* **DATA PROVIDED**
------------------------------------
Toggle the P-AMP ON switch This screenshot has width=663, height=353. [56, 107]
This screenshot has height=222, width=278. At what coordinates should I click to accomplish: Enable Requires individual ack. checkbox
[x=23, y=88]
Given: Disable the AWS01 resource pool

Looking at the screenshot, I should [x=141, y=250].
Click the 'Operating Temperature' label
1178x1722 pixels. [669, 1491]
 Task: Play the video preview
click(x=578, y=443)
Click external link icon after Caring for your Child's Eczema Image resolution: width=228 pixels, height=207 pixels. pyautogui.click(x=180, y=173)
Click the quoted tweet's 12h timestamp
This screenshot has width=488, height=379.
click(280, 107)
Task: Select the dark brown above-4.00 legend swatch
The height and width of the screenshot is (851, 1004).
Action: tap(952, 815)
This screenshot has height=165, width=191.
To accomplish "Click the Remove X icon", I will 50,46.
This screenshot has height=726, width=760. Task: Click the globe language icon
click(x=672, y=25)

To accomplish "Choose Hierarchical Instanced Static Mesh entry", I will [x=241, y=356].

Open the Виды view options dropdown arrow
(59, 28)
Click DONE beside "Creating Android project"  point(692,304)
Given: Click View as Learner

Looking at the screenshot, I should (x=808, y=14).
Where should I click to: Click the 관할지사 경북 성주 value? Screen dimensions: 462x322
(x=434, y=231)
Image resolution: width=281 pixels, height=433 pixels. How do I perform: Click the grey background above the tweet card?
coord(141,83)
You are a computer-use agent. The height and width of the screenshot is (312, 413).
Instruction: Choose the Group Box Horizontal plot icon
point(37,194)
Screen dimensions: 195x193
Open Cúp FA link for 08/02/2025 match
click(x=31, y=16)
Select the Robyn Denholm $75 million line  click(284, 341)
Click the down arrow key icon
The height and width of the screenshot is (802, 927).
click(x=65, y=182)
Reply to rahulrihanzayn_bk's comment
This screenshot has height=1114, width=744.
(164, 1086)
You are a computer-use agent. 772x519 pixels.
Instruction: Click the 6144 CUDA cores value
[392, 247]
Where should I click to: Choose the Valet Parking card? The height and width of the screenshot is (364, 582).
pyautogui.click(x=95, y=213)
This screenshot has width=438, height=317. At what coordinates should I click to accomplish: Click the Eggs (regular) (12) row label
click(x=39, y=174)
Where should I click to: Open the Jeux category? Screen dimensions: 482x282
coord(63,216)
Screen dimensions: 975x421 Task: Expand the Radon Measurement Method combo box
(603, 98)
------------------------------------
* **PROBLEM STATEMENT**
Rewrite all the rows above, replacing each "Instruction" with "Step" and leaving everything else as it is.

* **OUTPUT FOR THIS TASK**
Toggle the P-AMP ON switch This screenshot has width=663, height=353. [56, 107]
This screenshot has height=222, width=278. At what coordinates should I click to accomplish: Enable Requires individual ack. checkbox
[x=23, y=88]
Given: Disable the AWS01 resource pool

Looking at the screenshot, I should [x=141, y=250].
Click the 'Operating Temperature' label
1178x1722 pixels. [669, 1491]
 Task: Play the video preview
click(x=578, y=443)
Click external link icon after Caring for your Child's Eczema Image resolution: width=228 pixels, height=207 pixels. pyautogui.click(x=180, y=173)
Click the quoted tweet's 12h timestamp
This screenshot has width=488, height=379.
click(280, 107)
Task: Select the dark brown above-4.00 legend swatch
The height and width of the screenshot is (851, 1004).
Action: tap(952, 815)
This screenshot has height=165, width=191.
To accomplish "Click the Remove X icon", I will 50,46.
This screenshot has height=726, width=760. Task: Click the globe language icon
click(x=672, y=25)

To accomplish "Choose Hierarchical Instanced Static Mesh entry", I will [x=241, y=356].

Open the Виды view options dropdown arrow
(59, 28)
Click DONE beside "Creating Android project"  point(692,304)
Given: Click View as Learner

Looking at the screenshot, I should (x=808, y=14).
Where should I click to: Click the 관할지사 경북 성주 value? Screen dimensions: 462x322
(x=434, y=231)
Image resolution: width=281 pixels, height=433 pixels. How do I perform: Click the grey background above the tweet card?
coord(141,83)
You are a computer-use agent. The height and width of the screenshot is (312, 413).
Step: Choose the Group Box Horizontal plot icon
point(37,194)
Screen dimensions: 195x193
Open Cúp FA link for 08/02/2025 match
click(x=31, y=16)
Select the Robyn Denholm $75 million line  click(284, 341)
Click the down arrow key icon
The height and width of the screenshot is (802, 927).
click(x=65, y=182)
Reply to rahulrihanzayn_bk's comment
This screenshot has height=1114, width=744.
(164, 1086)
You are a computer-use agent. 772x519 pixels.
Step: Click the 6144 CUDA cores value
[392, 247]
Where should I click to: Choose the Valet Parking card? The height and width of the screenshot is (364, 582).
pyautogui.click(x=95, y=213)
This screenshot has width=438, height=317. At what coordinates should I click to accomplish: Click the Eggs (regular) (12) row label
click(x=39, y=174)
Where should I click to: Open the Jeux category? Screen dimensions: 482x282
coord(63,216)
Screen dimensions: 975x421 Task: Expand the Radon Measurement Method combo box
(603, 98)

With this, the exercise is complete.